### Requirements
A. Say whether each statement agrees with the training aid page below. Answer yes or no, and quote the deciding words of the page. (i) Cleve Backster was a polygraph expert. (ii) The project works according to voltmeter and EEG principles. (iii) Electrical conductance rises and falls in direct proportion to electrical resistance.
B. Answer each question from the training aid page below, one answer per line.
(i) In which decade did Backster attach electrodes to a plant?
(ii) What does GSR stand for?
(iii) What does "DUT" stand for?
C. Continue the training aid page below, starting after its last sentence.

### Selected text

####

GWAAM-Sea TPI (Greater Works Agronomy and Mountain Casting To Provoke Israel) Training Aid(TM)
Alternate title: Telempathic Gardening Traing Aid Alternate title: Husbandry of the Fig Tree and John 14:12 Training Aid Alternate title: John 14:12 Agronomy - Promoting A Reviving Civility Training Aid
plans and Arduino sketch for the training aid
So why in the world would you want to observe a plant's electrical conductivity? Here's the fascinating story:
In the 1960's, a polygraph expert named Cleve Backster, perhaps in a moment of feeling impulsively experimental, attached polygraph electrodes to a plant in his office to see what polygraph results would come from watering the plant. Note that polygraph electrodes are used to measure electrical conductance of what they are attached to. Note also that electrical conductance is mathematically inversely related to electrical resistance, so resistance and conductance are two ways of referring to the exact same electrical property, which is examined by quantifying a resultant electrical current that an applied voltage produces. This is in stark contrast to using electrodes to measure or determine if a voltage (signal) [is] produced by a something-under-test or device-under-test ("DUT"; the plant, in this case), which would require voltmeter or EEG instrumentation. This project works according to polygraph and GSR (Galvanic Skin Response) principles.

####

### Given data
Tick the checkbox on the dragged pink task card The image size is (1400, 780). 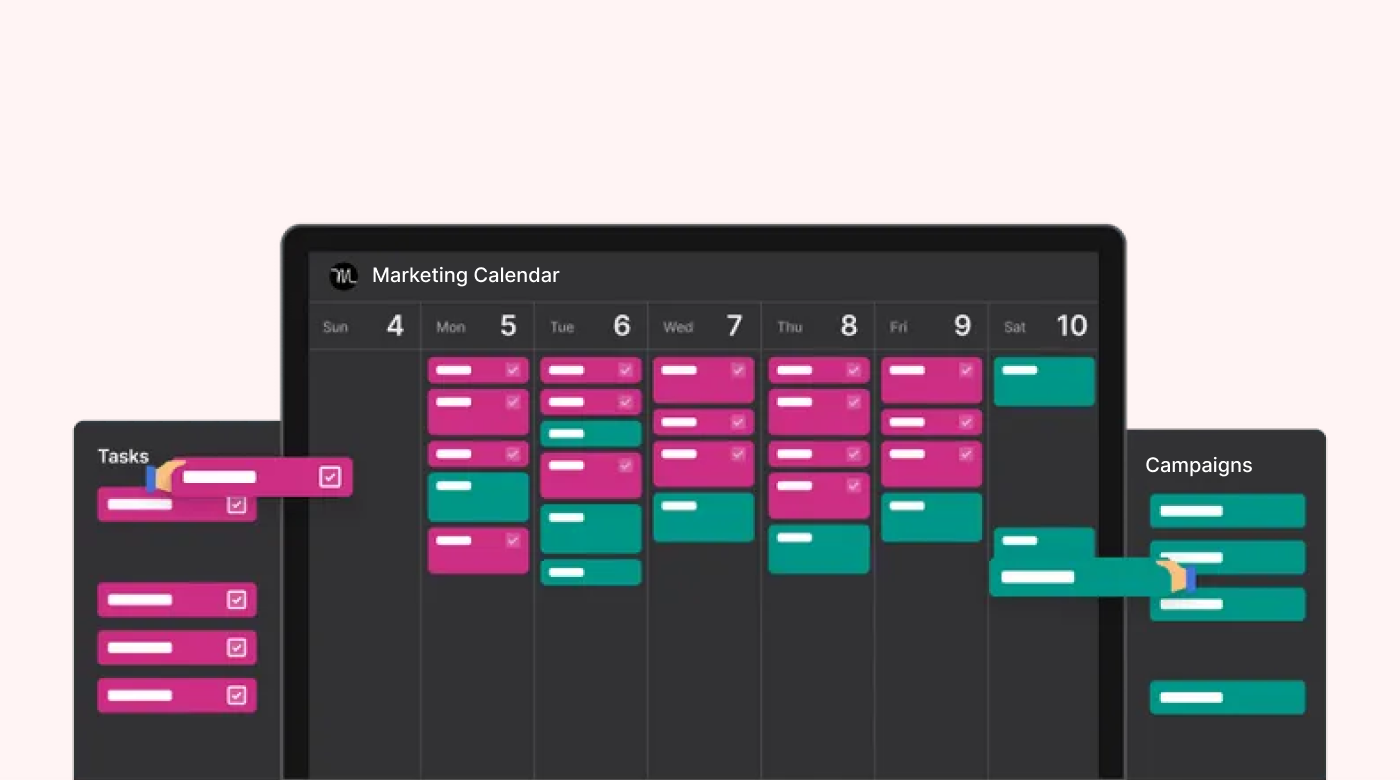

####

### The answers
A.
(i) Yes: "a polygraph expert named Cleve Backster"
(ii) No: "This project works according to polygraph and GSR (Galvanic Skin Response) principles."
(iii) No: "electrical conductance is mathematically inversely related to electrical resistance"

B.
(i) The 1960's
(ii) Galvanic Skin Response
(iii) Device-under-test

C.
Mr. Backster hooks up his electrodes to his plant and then experiments farther, going so far as eventually to wonder how the plant might respond to getting burnt from a match. He then notices that the polygraph machine indicated that the electrical conductance of his office plant deviated in response to his mere intention of harming the plant. You read that correctly. The plant seemed to be aware of Mr. Backster's very intentions to do something to the plant that would substantively affect its well-being, because it responded BEFORE Backster's intended action was ever performed. Mr. Backster pursued the experiment to see if the results consistently indicated the plant was aware of those intentions, and they very much were! At the time, there was no known scientific basis for such a phenomenon as plant awareness to ANY extent, much less to the extent of being super-humanly aware of a person's very thoughts as Mr. Backster observed. Today, quantum physics may offer a scientific explanation for what is happening...and then again, it may not.
Fast-forward to 2006 when Mythbusters television program decided they would investigate the validity of Mr. Backster's observations (Title: Deadly Straw; Season number: 4; Episode number: 22; Air date: September 6, 2006). When Mythbusters used a polygraph machine as Mr. Backster had, their results confirmed the phenomenon, albeit against their will and against their willingness to document its existence. So in order to find a halfway-plausible excuse to keep Episode 22 from disrupting their entertainment-business-as-usual, they switched from using a polygraph machine to using an EEG machine, which measures voltage signals produced by neuron bundles instead of measuring the property of resistance.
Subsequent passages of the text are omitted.